Azaña escribió El jardín de los frailes a partir de 1921: los doce primeros capítulos los publicó en la revista La Pluma, en 1921-1922; los siete restantes, en 1925-1927. La trama, la ya apuntada; el desenlace, obvio, esperable: distanciamiento y rebelión del narrador, que al final, en el último capítulo, se habrá liberado de la educación recibida y habrá orientado su vida por rumbos muy distintos a los previstos en los supuestos pedagógicos del colegio. Lo que el narrador recibió en El Escorial, símbolo en la novela de la educación española prenoventayochista —el 98, que aparece al final del libro, sería la expresión del fracaso educativo de la juventud española—, fue esto: enseñanza rutinaria en manuales ineptos, religión vacía, mero cumplimiento litúrgico; ideas conservadoras; patriotismo hueco, retórico —España, país católico, Felipe II, El Escorial—; instrucción para un horizonte vital convencional y triste: oposiciones, funcionariado, matrimonio de conveniencia, vida profesional y familiar estable y mediocre.

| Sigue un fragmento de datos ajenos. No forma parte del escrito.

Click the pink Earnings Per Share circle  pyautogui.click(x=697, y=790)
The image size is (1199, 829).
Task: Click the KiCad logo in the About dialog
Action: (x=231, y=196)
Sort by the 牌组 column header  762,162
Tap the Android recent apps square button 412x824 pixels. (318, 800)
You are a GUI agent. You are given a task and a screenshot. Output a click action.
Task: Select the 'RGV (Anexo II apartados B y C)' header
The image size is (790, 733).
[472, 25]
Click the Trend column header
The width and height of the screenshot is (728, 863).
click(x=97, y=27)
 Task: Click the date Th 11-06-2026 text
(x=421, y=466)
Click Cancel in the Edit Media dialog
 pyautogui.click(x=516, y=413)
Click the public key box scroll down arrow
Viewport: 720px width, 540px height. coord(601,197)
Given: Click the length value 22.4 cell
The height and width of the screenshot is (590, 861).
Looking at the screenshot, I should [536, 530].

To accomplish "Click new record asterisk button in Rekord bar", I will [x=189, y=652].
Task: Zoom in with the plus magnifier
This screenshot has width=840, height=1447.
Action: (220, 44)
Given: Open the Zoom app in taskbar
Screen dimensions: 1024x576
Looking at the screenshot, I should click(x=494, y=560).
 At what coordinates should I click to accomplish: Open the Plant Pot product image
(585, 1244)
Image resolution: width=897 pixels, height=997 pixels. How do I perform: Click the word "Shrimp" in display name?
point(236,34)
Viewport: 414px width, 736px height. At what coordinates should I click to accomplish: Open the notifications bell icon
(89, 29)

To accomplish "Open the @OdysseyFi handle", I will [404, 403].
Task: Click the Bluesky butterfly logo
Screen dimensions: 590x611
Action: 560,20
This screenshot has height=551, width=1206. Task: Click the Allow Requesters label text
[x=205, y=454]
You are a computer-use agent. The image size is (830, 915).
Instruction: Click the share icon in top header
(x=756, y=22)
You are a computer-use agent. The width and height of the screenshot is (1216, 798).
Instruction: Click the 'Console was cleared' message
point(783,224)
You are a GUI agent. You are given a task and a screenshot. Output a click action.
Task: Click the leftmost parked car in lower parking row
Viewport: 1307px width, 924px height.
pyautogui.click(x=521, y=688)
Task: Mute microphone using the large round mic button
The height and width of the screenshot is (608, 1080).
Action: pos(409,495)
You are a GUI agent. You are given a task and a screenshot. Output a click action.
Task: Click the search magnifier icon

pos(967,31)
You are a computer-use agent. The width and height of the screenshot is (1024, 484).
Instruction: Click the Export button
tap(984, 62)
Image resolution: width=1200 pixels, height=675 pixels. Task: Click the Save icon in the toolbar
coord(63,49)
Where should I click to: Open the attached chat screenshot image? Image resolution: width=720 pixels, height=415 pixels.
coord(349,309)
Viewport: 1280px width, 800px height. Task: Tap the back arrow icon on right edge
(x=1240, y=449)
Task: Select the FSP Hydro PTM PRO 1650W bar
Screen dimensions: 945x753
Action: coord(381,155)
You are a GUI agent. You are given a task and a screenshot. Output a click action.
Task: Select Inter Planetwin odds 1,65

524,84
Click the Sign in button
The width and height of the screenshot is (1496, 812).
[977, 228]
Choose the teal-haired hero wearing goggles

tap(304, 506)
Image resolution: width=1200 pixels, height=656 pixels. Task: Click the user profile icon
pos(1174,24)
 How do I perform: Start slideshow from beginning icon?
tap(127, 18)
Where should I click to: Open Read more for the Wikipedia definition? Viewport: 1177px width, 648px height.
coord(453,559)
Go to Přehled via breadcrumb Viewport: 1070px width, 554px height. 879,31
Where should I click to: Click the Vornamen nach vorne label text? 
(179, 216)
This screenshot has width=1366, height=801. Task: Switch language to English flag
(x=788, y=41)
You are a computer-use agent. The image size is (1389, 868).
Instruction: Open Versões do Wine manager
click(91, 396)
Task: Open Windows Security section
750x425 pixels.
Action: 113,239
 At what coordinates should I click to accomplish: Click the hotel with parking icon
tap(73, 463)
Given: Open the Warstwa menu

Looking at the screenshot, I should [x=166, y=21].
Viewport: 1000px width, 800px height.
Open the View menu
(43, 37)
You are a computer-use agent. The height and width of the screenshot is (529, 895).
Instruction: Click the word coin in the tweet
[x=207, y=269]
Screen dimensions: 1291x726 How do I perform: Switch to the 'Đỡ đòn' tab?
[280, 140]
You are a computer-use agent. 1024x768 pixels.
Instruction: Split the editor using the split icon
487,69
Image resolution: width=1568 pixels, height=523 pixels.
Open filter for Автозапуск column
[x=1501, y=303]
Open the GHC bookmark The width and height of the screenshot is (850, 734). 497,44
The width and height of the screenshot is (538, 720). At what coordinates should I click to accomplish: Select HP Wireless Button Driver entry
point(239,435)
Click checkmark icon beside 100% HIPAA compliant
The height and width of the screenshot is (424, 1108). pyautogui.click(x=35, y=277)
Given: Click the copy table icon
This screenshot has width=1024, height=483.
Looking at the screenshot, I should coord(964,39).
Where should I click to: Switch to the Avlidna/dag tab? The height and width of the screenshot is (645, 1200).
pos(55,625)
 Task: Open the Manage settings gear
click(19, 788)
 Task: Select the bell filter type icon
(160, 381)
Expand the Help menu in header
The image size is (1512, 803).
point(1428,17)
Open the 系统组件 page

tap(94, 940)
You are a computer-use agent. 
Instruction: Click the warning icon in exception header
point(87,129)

El monasterio aparecía para los estudiantes —y para el narrador— como un «error grandioso», un monumento que se contemplaba desde su significación histórica, la España católica, impersonal, eterno, sobrehumano, que «no simpatiza, ni recrimina, ni conturba», cuya expresión plena y señera se materializaba en el invierno: el invierno gris, monótono, frío de la sierra madrileña; un ámbito donde únicamente se salvaba el jardín de los frailes, «uno de los lugares más deleitables del mundo», que para el protagonista, el joven Azaña, supuso, casi como para Ortega, el descubrimiento del paisaje —«la deuda más grave que tengo con El Escorial», escribió—, la emoción ante la belleza. Escribía Azaña en la novela:

El hechizo del jardín a tales horas [febrero, un domingo por la mañana] era un sosiego gozoso, una paz —paz sin melancolía ni barruntos, paz toda en sazón y fluente— que nos devolvía el alma a la extrema quietud dominical… El sol reverberaba en las pizarras, en los cristales, en la haz del estanque: el lienzo de granito entre las torres, hiriente e impasible y sin fondo por lo común, se arropaba en una atmósfera más densa, suave, donde temblaba la haz.

Pero el narrador había visto también en El Escorial —en el colegio de los agustinos, en el monasterio— alumbrar su conciencia española, una conciencia, como puede inferirse, negativa, atroz: «ortodoxia españolista», «españolismo de colegio», «historia en pociones caseras», personajes grandiosos, exaltación de los Reyes Católicos, España en América. «España», en definitiva, como «la monarquía católica del siglo XVI». No era esa la España que gustaba a Azaña. En la misma novela esbozaba, sugería, otra distinta (que en el libro el narrador vislumbraba tras una visita de verano a Alcalá de Henares, su localidad natal): una España menos heroica y grandilocuente, una España humilde, de las glebas, artesana, labriega, en la que su literatura, y no la monarquía y la religión, parecía encarnar el ideal nacional (en alusión, aunque no lo dijera, a sus dos grandes emociones españolas: Cervantes y Alcalá de Henares).